DIRECTIVE >> Format every line of the records below as a JSON list of strings, one string per line, skipping blank lines and omitting the pictures.

Stored items:
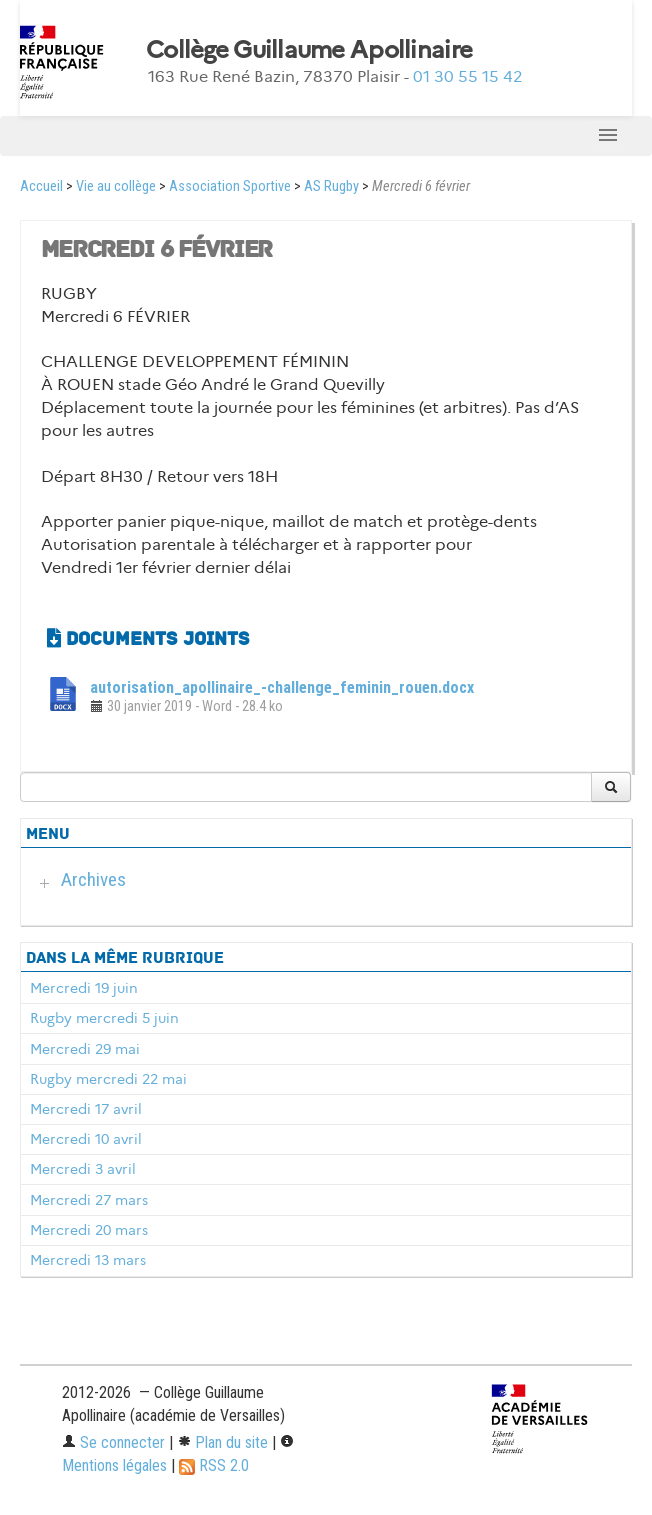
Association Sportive (230, 186)
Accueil (41, 186)
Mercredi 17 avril (86, 1109)
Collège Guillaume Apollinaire (309, 50)
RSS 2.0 (214, 1465)
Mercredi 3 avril (83, 1169)
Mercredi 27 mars (89, 1200)
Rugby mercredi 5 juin (104, 1018)
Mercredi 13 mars (88, 1260)
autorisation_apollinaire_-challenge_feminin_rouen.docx (282, 687)
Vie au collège (116, 186)
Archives (93, 879)
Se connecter (113, 1442)
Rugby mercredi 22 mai (108, 1079)
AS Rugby (331, 186)
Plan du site (222, 1442)
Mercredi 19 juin (84, 988)
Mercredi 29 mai (85, 1049)
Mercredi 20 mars (89, 1230)
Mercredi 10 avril (86, 1139)
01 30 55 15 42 (468, 76)
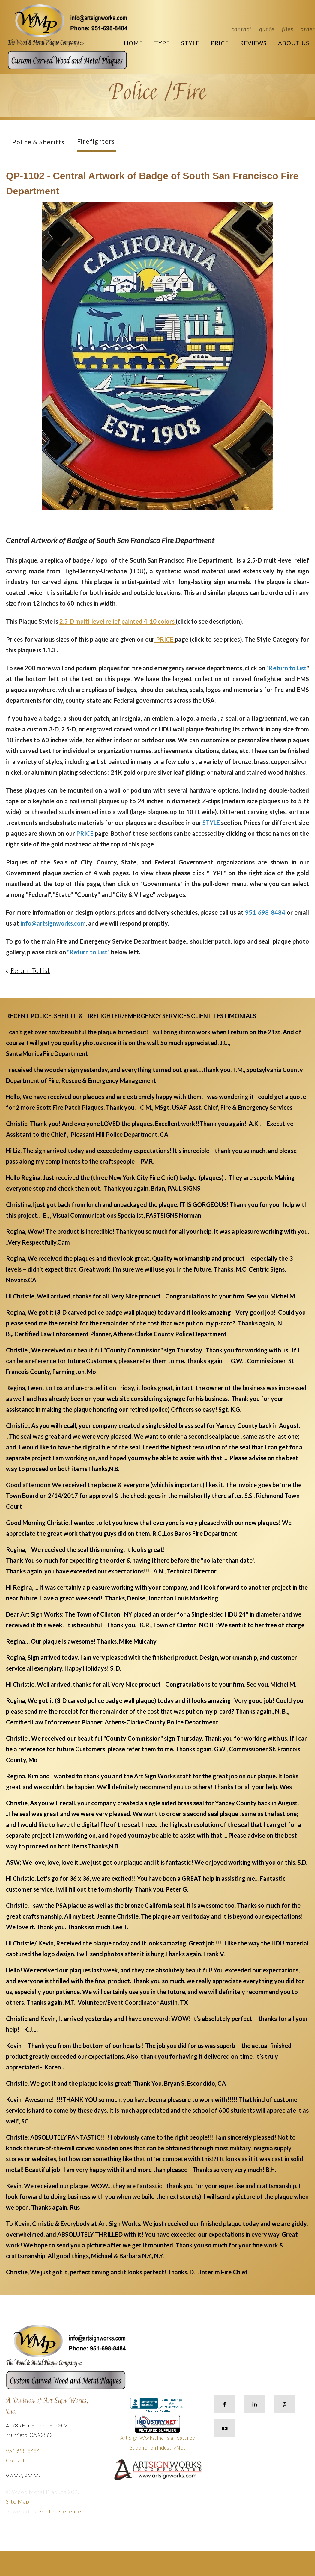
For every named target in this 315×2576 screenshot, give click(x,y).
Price (220, 43)
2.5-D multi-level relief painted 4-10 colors (117, 621)
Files (287, 28)
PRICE (164, 639)
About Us (293, 43)
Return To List (30, 970)
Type (162, 43)
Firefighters (96, 141)
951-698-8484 (23, 2450)
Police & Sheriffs (38, 142)
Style (190, 43)
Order (308, 28)
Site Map (17, 2501)
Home (133, 43)
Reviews (253, 43)
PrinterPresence (59, 2511)
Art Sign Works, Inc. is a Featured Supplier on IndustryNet (157, 2435)
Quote (266, 28)
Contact (242, 28)
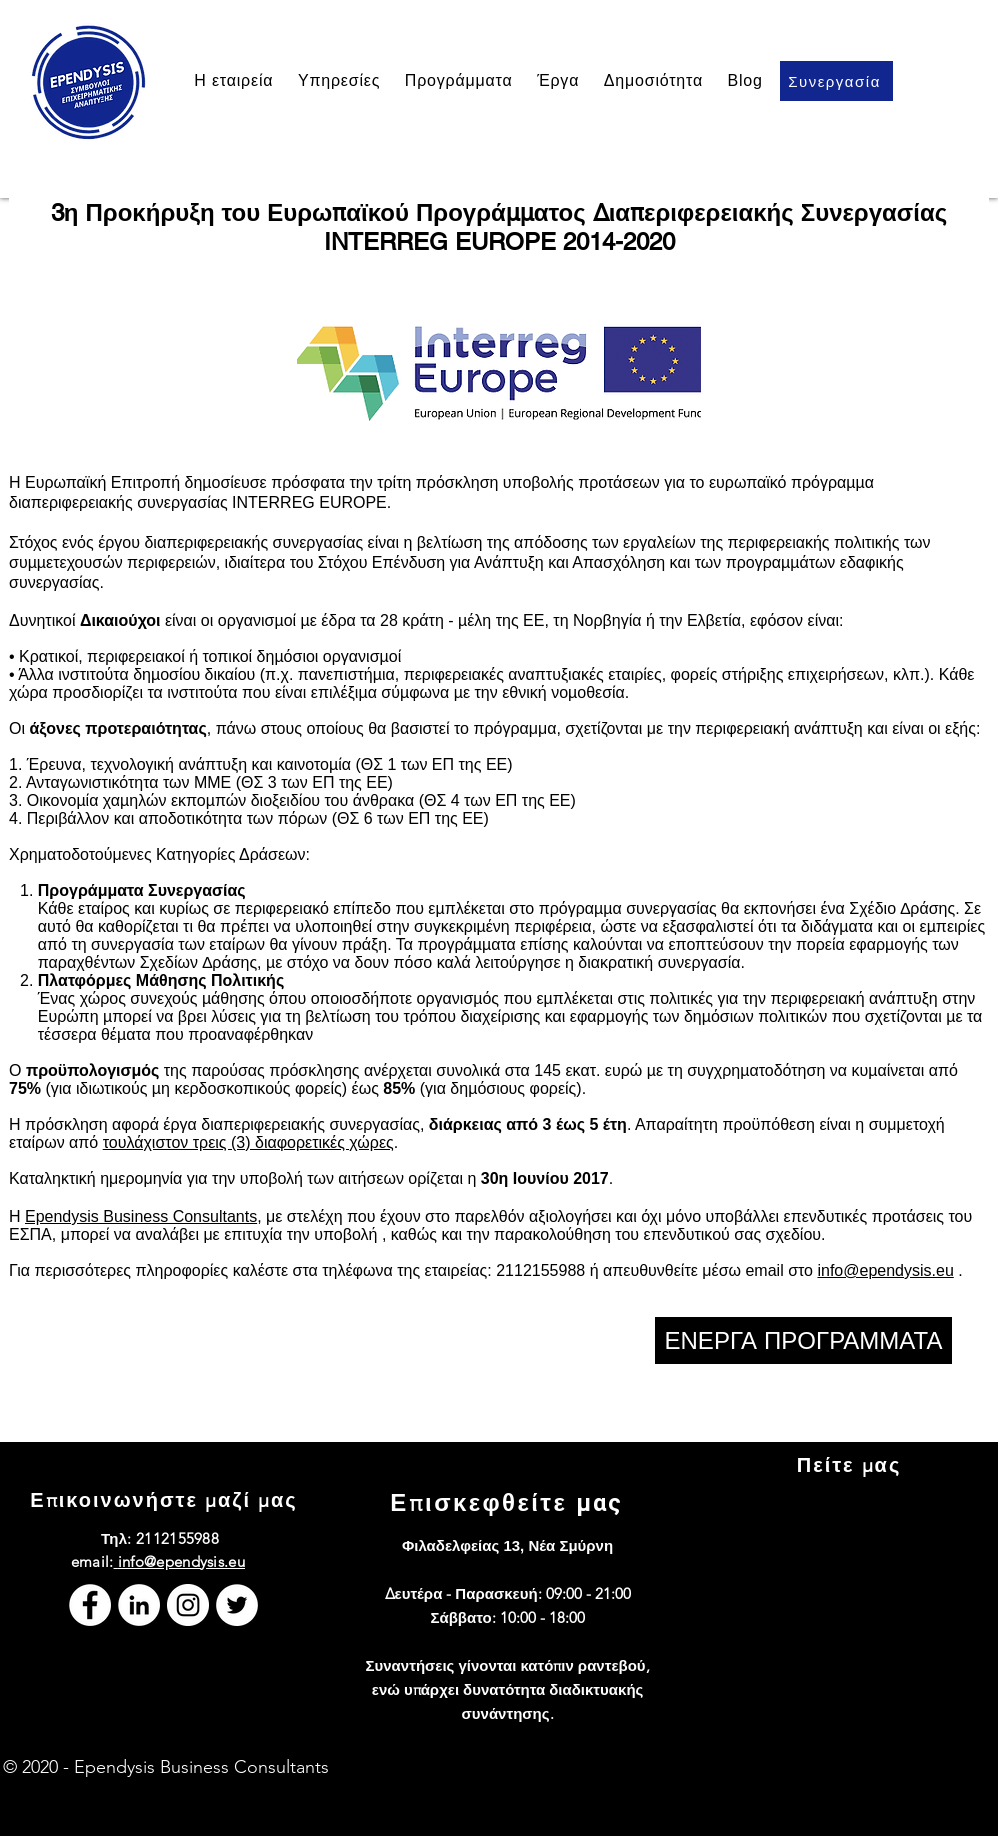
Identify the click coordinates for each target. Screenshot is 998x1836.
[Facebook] (90, 1605)
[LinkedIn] (139, 1605)
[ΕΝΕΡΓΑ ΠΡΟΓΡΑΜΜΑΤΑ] (803, 1340)
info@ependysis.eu (885, 1270)
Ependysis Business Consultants (141, 1216)
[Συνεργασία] (836, 81)
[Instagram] (188, 1605)
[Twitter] (237, 1605)
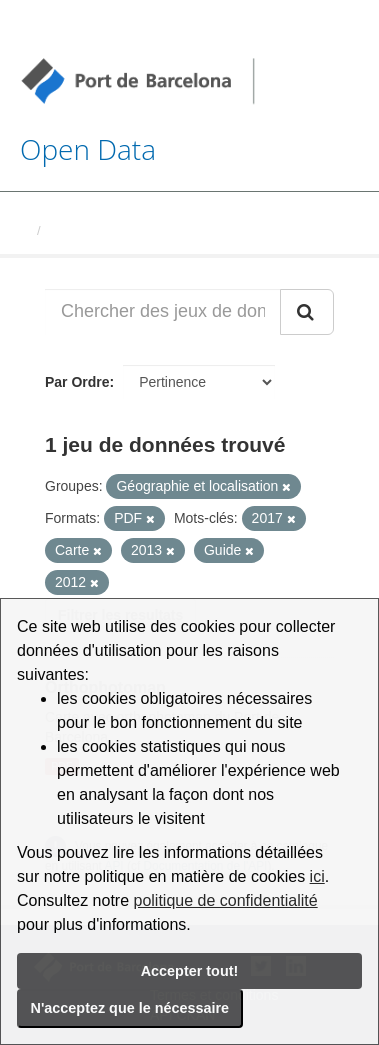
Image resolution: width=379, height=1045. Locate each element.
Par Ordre (77, 382)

COMPLETE OUTPUT >>
[
  "Association Sportive (230, 186)",
  "Accueil (41, 186)",
  "Mercredi 17 avril (86, 1109)",
  "Collège Guillaume Apollinaire (309, 50)",
  "RSS 2.0 (214, 1465)",
  "Mercredi 3 avril (83, 1169)",
  "Mercredi 27 mars (89, 1200)",
  "Rugby mercredi 5 juin (104, 1018)",
  "Mercredi 13 mars (88, 1260)",
  "autorisation_apollinaire_-challenge_feminin_rouen.docx (282, 687)",
  "Vie au collège (116, 186)",
  "Archives (93, 879)",
  "Se connecter (113, 1442)",
  "Rugby mercredi 22 mai (108, 1079)",
  "AS Rugby (331, 186)",
  "Plan du site (222, 1442)",
  "Mercredi 19 juin (84, 988)",
  "Mercredi 29 mai (85, 1049)",
  "Mercredi 20 mars (89, 1230)",
  "Mercredi 10 avril (86, 1139)",
  "01 30 55 15 42 (468, 76)",
  "For every named target in this 315×2576 screenshot, give click(x,y).",
  "Price (220, 43)",
  "2.5-D multi-level relief painted 4-10 colors (117, 621)",
  "Files (287, 28)",
  "PRICE (164, 639)",
  "About Us (293, 43)",
  "Return To List (30, 970)",
  "Type (162, 43)",
  "Firefighters (96, 141)",
  "951-698-8484 (23, 2450)",
  "Police & Sheriffs (38, 142)",
  "Style (190, 43)",
  "Order (308, 28)",
  "Site Map (17, 2501)",
  "Home (133, 43)",
  "Reviews (253, 43)",
  "PrinterPresence (59, 2511)",
  "Art Sign Works, Inc. is a Featured Supplier on IndustryNet (157, 2435)",
  "Quote (266, 28)",
  "Contact (242, 28)",
  "Identify the click coordinates for each target. Screenshot is 998x1836.",
  "[Facebook] (90, 1605)",
  "[LinkedIn] (139, 1605)",
  "[ΕΝΕΡΓΑ ΠΡΟΓΡΑΜΜΑΤΑ] (803, 1340)",
  "info@ependysis.eu (885, 1270)",
  "Ependysis Business Consultants (141, 1216)",
  "[Συνεργασία] (836, 81)",
  "[Instagram] (188, 1605)",
  "[Twitter] (237, 1605)",
  "Image resolution: width=379, height=1045. Locate each element.",
  "Par Ordre (77, 382)"
]